Problem statement:
Find the string "dropdown" in the records and copy each line where it occurs.

Dataset records:
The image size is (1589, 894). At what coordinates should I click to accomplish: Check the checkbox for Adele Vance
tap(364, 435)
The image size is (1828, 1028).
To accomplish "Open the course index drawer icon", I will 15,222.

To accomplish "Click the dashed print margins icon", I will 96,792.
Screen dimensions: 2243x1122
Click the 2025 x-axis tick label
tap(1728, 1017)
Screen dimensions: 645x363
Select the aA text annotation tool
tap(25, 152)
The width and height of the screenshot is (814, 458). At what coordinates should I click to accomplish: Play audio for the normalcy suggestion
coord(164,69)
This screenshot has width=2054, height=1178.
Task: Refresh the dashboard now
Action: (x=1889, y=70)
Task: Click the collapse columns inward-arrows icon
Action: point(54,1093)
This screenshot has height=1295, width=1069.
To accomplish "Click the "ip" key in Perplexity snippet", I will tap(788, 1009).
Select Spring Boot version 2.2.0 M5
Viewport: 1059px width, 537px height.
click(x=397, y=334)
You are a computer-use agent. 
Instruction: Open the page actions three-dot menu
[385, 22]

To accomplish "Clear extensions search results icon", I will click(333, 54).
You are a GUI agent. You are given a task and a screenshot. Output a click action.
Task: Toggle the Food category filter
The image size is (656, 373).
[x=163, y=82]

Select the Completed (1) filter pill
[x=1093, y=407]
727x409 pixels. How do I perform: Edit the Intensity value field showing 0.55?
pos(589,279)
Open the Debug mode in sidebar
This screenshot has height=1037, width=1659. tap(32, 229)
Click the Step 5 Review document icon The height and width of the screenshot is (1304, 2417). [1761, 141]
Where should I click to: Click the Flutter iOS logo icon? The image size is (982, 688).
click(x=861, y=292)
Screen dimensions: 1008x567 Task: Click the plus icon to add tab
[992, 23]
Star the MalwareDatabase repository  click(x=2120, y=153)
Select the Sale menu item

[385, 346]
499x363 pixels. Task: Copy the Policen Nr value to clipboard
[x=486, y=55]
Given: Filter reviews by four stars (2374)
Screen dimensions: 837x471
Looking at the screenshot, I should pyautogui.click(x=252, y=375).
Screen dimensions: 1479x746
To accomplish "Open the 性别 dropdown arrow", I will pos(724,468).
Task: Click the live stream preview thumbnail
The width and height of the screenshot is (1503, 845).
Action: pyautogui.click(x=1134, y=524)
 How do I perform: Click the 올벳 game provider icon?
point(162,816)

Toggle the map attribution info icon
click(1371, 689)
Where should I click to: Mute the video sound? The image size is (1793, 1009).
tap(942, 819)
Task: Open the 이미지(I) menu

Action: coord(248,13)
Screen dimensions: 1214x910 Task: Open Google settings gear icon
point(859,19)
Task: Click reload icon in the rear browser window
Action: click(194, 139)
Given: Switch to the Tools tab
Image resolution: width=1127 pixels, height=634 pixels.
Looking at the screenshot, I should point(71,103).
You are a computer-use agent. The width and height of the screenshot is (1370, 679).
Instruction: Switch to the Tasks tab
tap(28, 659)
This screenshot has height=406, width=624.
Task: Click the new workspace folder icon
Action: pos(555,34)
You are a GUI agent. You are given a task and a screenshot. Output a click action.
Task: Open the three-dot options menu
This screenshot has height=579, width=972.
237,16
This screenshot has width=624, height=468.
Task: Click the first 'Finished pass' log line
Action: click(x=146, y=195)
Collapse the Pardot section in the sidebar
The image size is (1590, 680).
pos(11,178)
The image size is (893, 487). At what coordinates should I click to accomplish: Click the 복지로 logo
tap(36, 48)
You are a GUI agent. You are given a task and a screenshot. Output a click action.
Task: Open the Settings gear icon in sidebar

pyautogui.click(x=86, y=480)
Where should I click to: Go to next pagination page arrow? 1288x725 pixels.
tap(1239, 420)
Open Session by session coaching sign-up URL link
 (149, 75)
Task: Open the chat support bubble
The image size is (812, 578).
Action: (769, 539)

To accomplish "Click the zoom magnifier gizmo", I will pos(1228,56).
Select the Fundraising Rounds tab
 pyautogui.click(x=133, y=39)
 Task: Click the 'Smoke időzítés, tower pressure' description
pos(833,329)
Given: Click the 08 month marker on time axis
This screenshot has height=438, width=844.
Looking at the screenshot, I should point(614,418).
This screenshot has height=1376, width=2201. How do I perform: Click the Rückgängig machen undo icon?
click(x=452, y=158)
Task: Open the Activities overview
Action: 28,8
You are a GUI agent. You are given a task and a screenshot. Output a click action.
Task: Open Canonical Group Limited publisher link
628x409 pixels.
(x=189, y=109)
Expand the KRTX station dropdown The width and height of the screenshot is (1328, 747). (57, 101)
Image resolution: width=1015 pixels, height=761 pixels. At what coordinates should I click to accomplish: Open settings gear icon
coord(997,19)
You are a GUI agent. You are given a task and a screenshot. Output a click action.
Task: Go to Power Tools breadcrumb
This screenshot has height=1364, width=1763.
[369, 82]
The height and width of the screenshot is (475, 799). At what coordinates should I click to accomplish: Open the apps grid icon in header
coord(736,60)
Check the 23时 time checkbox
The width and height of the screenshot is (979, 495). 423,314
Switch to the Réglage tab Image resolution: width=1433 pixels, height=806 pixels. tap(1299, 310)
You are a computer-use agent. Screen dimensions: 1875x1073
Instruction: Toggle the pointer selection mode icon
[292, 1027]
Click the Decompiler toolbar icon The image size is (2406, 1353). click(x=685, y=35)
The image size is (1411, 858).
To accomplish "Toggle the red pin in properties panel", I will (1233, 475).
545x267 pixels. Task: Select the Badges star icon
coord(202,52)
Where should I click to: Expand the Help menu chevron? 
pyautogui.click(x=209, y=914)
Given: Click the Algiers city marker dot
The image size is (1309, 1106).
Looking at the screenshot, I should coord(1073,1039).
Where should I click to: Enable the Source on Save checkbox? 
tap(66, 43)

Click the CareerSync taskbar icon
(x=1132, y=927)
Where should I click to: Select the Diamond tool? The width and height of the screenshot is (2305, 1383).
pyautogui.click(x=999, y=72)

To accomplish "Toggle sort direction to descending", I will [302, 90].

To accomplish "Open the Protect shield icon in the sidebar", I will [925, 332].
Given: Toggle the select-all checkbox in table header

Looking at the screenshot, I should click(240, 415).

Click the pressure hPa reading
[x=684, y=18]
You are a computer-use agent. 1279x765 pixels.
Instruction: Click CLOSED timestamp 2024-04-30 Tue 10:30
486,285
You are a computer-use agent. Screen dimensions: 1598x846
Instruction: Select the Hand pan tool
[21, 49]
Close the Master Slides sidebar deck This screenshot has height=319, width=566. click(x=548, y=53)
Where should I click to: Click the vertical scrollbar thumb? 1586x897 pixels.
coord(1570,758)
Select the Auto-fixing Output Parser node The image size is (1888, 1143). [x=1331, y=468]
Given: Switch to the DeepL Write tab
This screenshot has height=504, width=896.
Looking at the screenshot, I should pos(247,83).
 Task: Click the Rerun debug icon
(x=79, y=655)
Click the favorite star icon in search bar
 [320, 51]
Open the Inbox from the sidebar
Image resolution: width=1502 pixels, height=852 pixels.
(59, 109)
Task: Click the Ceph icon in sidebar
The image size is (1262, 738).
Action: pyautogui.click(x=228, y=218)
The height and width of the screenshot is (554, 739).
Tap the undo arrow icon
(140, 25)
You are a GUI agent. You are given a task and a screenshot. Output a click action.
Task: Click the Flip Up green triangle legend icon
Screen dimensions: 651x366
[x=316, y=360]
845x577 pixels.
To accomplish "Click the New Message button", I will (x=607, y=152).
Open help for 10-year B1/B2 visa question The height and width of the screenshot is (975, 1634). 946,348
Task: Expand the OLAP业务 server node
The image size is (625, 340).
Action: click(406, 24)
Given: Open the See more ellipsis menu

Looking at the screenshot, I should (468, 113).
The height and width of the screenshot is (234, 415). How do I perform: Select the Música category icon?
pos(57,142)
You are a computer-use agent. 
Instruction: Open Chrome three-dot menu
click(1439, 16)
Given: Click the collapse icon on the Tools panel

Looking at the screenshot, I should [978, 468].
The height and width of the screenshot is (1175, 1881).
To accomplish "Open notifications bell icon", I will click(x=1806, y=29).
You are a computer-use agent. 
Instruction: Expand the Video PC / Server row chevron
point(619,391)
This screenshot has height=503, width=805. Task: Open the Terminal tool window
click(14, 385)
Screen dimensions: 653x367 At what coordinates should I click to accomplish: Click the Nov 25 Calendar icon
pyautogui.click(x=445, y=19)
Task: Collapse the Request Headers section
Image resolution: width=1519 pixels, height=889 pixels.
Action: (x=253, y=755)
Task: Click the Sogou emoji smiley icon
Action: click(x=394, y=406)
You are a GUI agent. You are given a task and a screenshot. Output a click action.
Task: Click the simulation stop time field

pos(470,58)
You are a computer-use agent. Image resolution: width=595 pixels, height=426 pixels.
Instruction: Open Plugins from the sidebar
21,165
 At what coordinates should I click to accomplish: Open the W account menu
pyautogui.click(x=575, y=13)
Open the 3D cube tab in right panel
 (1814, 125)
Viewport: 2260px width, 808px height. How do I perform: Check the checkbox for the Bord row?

Solved exercise:
To accomplish "Open the 性别 dropdown arrow", I will pos(724,468).
Expand the KRTX station dropdown The width and height of the screenshot is (1328, 747). (57, 101)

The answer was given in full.